Top of The records
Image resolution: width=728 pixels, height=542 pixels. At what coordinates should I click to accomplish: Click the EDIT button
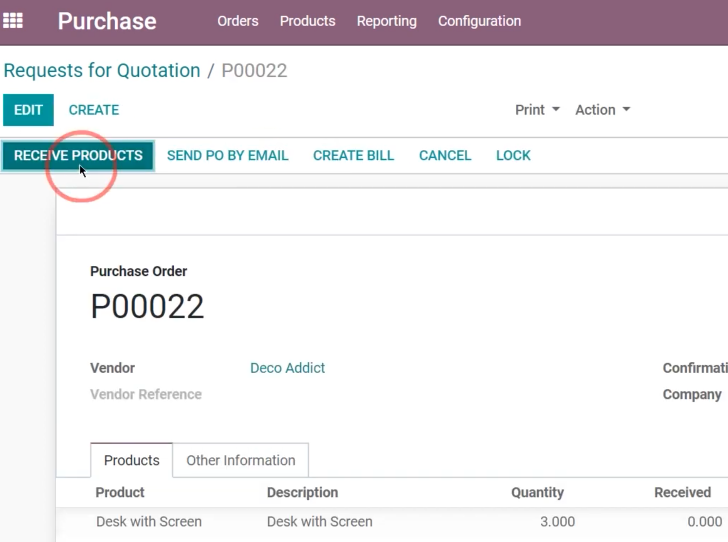[x=28, y=110]
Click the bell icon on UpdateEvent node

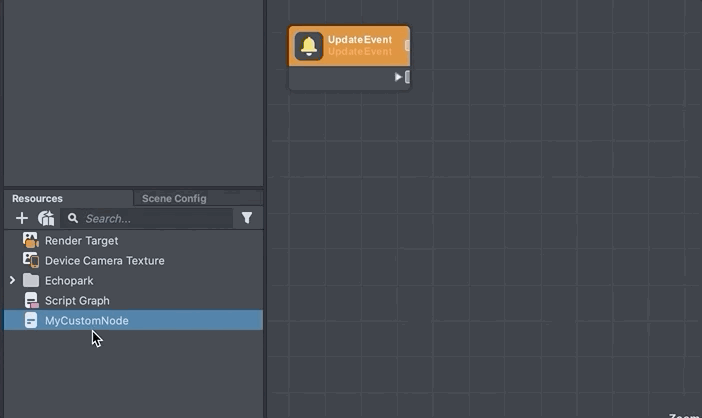(309, 46)
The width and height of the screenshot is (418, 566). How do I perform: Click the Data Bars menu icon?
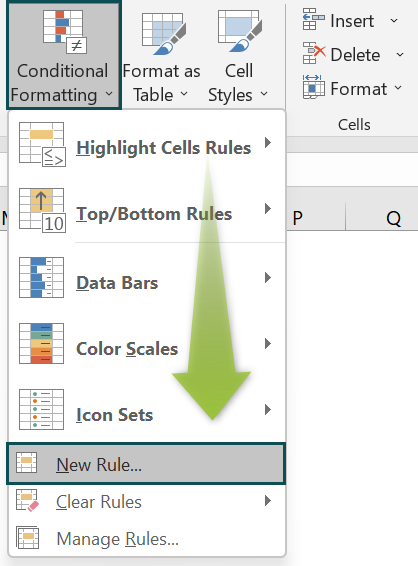click(x=42, y=277)
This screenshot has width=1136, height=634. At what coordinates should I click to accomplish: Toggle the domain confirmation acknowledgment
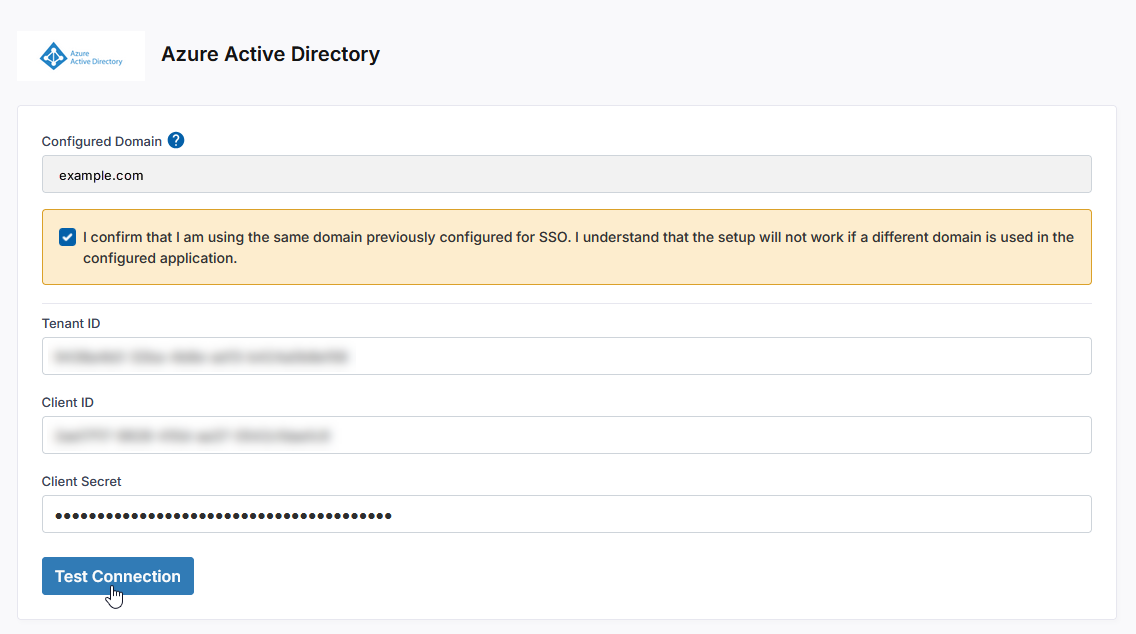(x=67, y=237)
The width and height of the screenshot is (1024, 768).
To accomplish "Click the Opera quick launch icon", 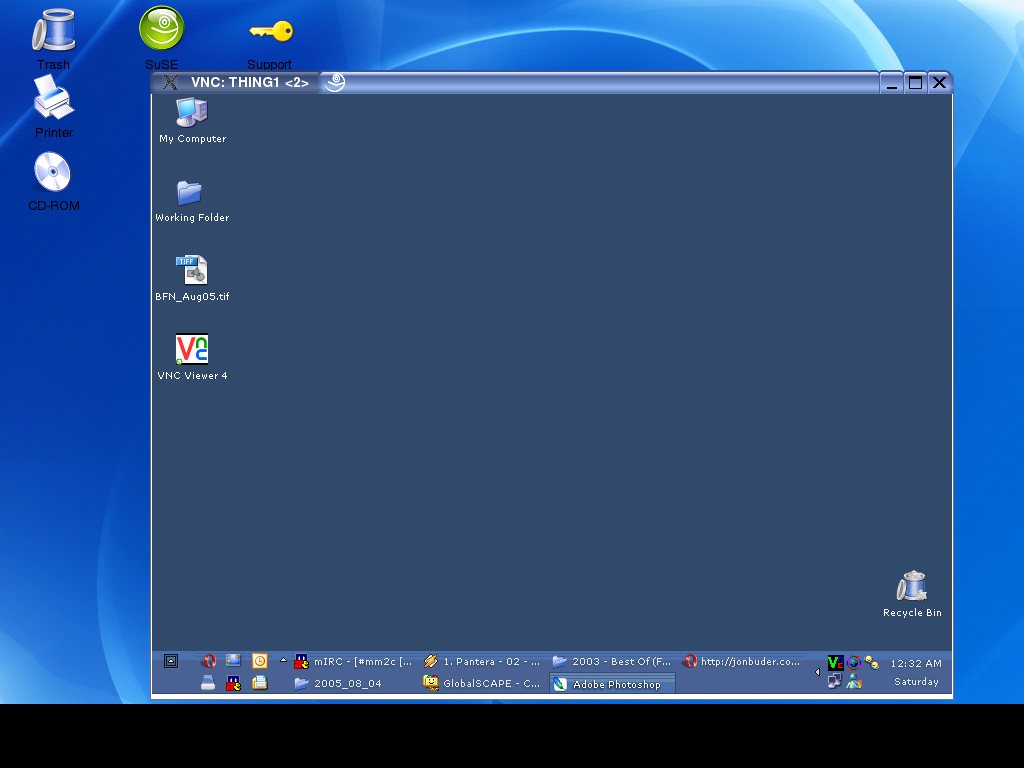I will pyautogui.click(x=209, y=661).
Bottom of The records
### Task description
Print the entries as they stand, first line through the line holding "The width and height of the screenshot is (1024, 768).", with every picture removed.

### Exercise result
Image resolution: width=728 pixels, height=542 pixels. At what coordinates should I click to accomplish: Click the EDIT button
[x=28, y=110]
Click the bell icon on UpdateEvent node

(309, 46)
The width and height of the screenshot is (418, 566). How do I perform: Click the Data Bars menu icon?
click(x=42, y=277)
This screenshot has width=1136, height=634. At what coordinates should I click to accomplish: Toggle the domain confirmation acknowledgment
(x=67, y=237)
The width and height of the screenshot is (1024, 768).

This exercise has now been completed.